= Extracted material =

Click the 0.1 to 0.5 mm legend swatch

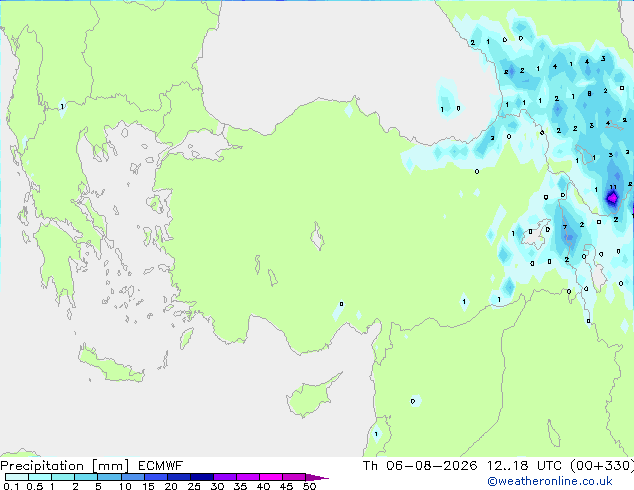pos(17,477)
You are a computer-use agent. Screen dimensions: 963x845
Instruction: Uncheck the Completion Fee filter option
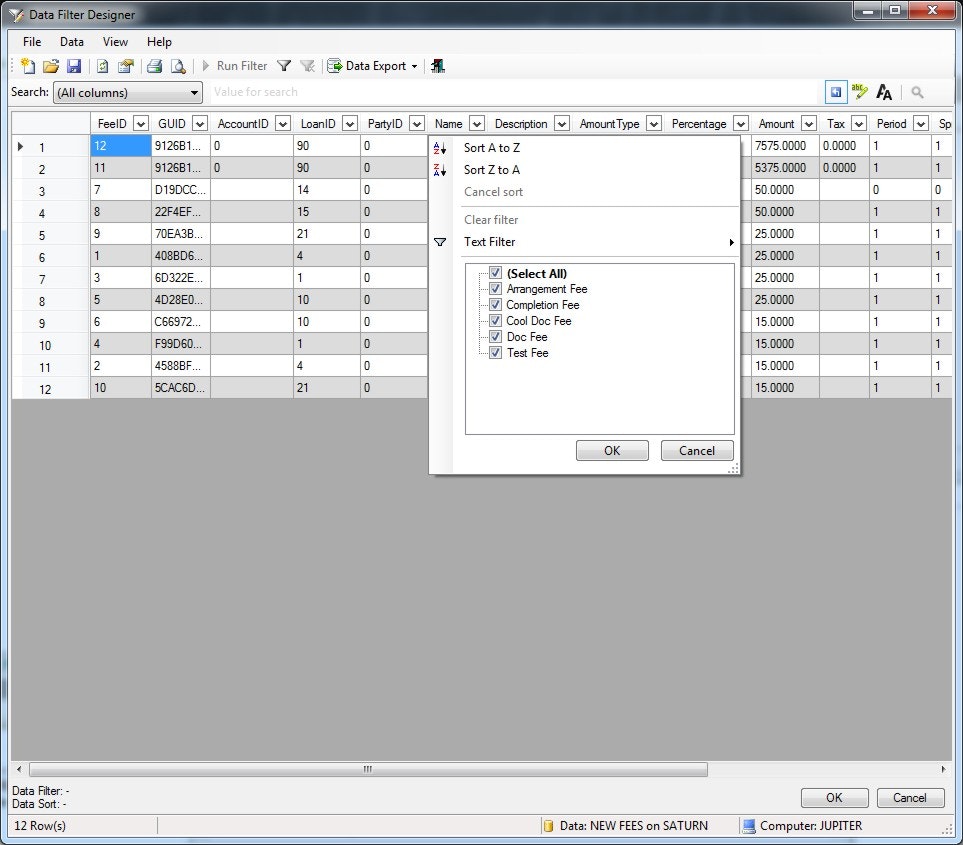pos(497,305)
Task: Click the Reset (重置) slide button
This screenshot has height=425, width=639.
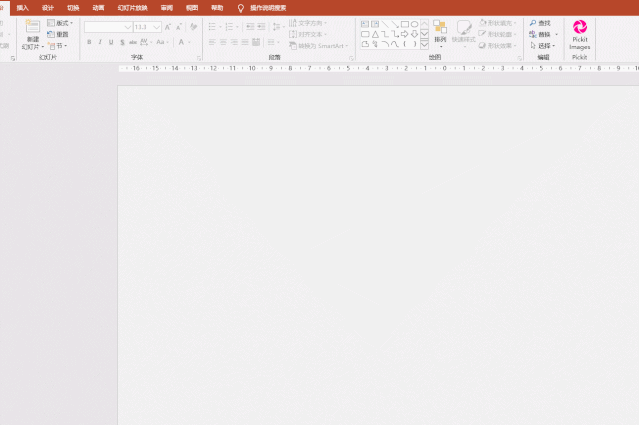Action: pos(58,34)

= Work task =
Once the pictures are removed, set down what remains of the entries above exactly.

= Written solution =
Click the 0.1 to 0.5 mm legend swatch

pos(17,477)
You are a computer-use agent. Screen dimensions: 963x845
Instruction: Uncheck the Completion Fee filter option
pos(497,305)
Task: Click the Reset (重置) slide button
This screenshot has height=425, width=639.
Action: pos(58,34)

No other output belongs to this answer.